On iOS with grpc-swift, the same pattern maps to AsyncSequence:
func resumableStream(from offset: Int64) -> AsyncThrowingStream<Update, Error> {
AsyncThrowingStream { continuation in
Task {
var currentOffset = offset
var attempt = 0
while !Task.isCancelled {
do {
for try await msg in client.subscribe(.with { $0.resumeFrom = currentOffset }) {
currentOffset = msg.sequenceID
attempt = 0
continuation.yield(msg)
}
} catch let status as GRPCStatus where status.code == .unavailable {
attempt += 1
try await Task.sleep(for: .milliseconds(min(500 * (1 << attempt), 30_000)))
}
}
}
}
}
Step 4: Propagate Deadlines Through Interceptors
Deadlines prevent zombie streams from leaking resources. Here is the gotcha that will save you hours: propagate deadlines through a client interceptor that attaches context-aware timeouts.
class DeadlineInterceptor : ClientInterceptor {
override fun <Req, Resp> interceptCall(
method: MethodDescriptor<Req, Resp>,
callOptions: CallOptions,
next: Channel
): ClientCall<Req, Resp> {
val deadline = when {
isBackground() -> callOptions.withDeadlineAfter(10, TimeUnit.SECONDS)
isLowBattery() -> callOptions.withDeadlineAfter(30, TimeUnit.SECONDS)
else -> callOptions.withDeadlineAfter(120, TimeUnit.SECONDS)
}
return next.newCall(method, deadline)
}
}
Backgrounded or battery-constrained streams fail fast rather than holding resources indefinitely. The interceptor makes this transparent to feature code.
Step 5: Let HTTP/2 Handle Backpressure
gRPC's HTTP/2 foundation provides flow control windows at both connection and stream levels. On Android with coroutine Flows, backpressure propagates naturally: a slow collector pauses the producer. AsyncSequence does the same on iOS. The rule is simple: never buffer unboundedly. Use Flow.buffer(capacity = 64) or equivalent, and drop-oldest when the UI cannot keep up.
Gotchas
-
Forgetting
keepAliveWithoutCalls(false): This is the single most common battery drain mistake. It sends pings even when no streams are active, constantly waking the cellular radio. - Retry loops instead of state machines: A simple retry loop does not account for app backgrounding, battery state, or offset tracking.

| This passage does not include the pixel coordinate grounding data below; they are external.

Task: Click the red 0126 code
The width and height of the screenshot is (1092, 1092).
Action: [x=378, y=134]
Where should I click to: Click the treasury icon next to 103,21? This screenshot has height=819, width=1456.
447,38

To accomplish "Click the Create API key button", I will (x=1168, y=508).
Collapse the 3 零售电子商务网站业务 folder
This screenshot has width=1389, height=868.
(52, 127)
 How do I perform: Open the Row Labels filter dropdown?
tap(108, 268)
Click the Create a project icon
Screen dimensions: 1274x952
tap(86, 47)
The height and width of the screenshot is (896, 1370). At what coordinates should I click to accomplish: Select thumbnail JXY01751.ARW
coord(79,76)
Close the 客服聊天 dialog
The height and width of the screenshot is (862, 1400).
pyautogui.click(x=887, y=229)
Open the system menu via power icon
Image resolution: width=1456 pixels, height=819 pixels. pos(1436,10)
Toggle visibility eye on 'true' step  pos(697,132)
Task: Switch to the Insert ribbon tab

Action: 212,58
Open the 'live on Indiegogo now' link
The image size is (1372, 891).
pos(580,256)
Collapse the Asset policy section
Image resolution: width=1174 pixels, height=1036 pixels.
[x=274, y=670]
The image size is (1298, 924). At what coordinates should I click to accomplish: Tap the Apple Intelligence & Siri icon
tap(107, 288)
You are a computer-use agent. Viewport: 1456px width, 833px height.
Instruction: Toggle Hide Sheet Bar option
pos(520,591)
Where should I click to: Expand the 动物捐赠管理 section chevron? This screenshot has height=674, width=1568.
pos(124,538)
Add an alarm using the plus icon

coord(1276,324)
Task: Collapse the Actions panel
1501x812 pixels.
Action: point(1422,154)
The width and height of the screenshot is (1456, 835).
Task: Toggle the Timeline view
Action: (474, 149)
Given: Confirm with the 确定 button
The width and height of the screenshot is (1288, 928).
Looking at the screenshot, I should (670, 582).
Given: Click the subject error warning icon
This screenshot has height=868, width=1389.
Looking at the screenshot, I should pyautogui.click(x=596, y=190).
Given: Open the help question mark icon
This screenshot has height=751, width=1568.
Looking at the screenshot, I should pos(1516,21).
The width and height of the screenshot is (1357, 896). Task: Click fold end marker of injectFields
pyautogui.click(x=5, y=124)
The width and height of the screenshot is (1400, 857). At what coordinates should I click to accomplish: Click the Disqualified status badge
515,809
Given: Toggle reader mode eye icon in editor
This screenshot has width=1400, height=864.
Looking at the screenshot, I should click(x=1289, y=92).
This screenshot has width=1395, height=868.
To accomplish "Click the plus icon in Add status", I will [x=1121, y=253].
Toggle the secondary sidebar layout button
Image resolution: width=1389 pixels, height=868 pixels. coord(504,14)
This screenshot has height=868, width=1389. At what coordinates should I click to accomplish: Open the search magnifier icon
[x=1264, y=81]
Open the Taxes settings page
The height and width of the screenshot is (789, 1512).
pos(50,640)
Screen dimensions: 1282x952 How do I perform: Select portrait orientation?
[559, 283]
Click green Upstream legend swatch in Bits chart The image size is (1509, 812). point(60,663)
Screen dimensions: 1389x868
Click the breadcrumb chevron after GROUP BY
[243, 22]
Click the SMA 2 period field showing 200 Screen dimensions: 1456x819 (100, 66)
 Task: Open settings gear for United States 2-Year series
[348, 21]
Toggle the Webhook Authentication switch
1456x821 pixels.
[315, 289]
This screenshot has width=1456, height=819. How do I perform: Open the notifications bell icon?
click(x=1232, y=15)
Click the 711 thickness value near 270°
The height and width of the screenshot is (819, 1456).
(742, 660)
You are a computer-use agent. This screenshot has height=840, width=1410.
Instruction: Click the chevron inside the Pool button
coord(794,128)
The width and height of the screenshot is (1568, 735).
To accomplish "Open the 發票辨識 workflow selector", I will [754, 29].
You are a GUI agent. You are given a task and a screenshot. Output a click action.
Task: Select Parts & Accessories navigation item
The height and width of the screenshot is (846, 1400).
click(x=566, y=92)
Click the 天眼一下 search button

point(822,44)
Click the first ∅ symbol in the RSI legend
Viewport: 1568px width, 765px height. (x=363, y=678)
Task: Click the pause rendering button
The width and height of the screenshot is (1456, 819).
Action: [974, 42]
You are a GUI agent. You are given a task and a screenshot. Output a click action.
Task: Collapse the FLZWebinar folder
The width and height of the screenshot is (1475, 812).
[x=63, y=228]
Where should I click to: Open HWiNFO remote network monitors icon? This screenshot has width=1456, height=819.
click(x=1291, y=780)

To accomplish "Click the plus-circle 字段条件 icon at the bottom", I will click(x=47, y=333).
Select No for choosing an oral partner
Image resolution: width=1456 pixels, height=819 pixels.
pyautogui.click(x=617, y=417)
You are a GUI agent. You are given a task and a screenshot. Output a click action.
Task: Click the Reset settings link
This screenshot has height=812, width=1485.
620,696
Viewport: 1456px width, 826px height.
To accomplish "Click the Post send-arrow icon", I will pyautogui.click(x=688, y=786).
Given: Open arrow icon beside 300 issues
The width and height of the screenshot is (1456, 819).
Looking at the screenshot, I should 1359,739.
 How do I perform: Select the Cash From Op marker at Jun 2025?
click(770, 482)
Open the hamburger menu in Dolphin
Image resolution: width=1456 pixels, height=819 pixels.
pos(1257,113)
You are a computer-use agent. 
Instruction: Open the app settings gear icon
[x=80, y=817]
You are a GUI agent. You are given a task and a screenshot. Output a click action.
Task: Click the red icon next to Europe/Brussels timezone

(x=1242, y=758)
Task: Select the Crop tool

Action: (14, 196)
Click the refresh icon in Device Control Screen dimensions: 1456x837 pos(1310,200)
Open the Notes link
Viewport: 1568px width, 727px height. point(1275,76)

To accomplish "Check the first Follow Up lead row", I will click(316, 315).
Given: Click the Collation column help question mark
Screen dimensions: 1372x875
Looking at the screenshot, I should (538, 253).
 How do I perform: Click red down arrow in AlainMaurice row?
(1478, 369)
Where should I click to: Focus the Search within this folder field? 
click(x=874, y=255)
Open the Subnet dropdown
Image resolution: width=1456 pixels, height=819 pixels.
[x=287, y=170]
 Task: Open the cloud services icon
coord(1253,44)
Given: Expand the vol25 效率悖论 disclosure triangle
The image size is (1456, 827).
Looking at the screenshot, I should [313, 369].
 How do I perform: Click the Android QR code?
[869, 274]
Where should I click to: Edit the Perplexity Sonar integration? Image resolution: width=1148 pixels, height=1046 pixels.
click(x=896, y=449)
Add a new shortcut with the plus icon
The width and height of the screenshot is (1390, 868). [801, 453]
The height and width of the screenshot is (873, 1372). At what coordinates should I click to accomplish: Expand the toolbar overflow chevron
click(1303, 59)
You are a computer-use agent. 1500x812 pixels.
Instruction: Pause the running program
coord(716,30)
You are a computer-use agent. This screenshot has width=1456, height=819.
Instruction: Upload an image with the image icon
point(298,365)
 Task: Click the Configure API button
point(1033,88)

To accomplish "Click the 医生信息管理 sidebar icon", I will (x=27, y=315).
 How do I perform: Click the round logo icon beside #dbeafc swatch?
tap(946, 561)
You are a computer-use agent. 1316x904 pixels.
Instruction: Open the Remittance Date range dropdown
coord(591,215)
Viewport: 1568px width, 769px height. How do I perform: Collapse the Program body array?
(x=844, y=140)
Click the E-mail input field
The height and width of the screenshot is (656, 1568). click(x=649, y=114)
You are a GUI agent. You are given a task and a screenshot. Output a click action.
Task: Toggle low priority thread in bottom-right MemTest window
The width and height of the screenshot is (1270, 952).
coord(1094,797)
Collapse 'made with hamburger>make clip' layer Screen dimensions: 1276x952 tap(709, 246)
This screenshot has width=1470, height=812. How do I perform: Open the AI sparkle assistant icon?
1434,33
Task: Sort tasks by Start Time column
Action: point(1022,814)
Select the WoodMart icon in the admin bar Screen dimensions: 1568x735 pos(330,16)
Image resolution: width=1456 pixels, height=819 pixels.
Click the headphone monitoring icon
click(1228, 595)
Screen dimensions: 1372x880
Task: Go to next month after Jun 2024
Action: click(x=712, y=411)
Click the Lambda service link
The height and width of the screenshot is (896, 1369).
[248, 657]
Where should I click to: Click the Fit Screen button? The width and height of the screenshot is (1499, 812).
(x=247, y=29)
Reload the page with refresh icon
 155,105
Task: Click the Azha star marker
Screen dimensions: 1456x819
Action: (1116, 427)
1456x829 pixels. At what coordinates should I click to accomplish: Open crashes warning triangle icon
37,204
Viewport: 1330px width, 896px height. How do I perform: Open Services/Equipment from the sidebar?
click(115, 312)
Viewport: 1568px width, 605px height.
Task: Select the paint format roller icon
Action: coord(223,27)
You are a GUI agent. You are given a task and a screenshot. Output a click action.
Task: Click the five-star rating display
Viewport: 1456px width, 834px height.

You will lose messages or waste resources.
-
Missing
sequence_idin your protobuf contract: If you add resumption later, it is a breaking protocol change. Bake it in from the start. - Uniform deadlines: A 120-second deadline makes sense in the foreground. In the background, it holds a connection open for two minutes doing nothing. Use context-aware deadlines.
- Unbounded buffering: Without a capacity limit, a burst of server messages while the UI is frozen will blow up memory. Always cap your buffer.
Conclusion
gRPC bidirectional streaming is the best option for real-time mobile features, but only if you respect the constraints of unreliable networks and battery-limited devices. The protocol gives you the primitives — HTTP/2 flow control, multiplexing, structured contracts. The architecture is on you: tune keepalives for cellular radios, build a resumption state machine, propagate deadlines contextually, and never buffer unboundedly.
Start with the channel configuration and sequence_id in your protobuf. Everything else builds on those two decisions.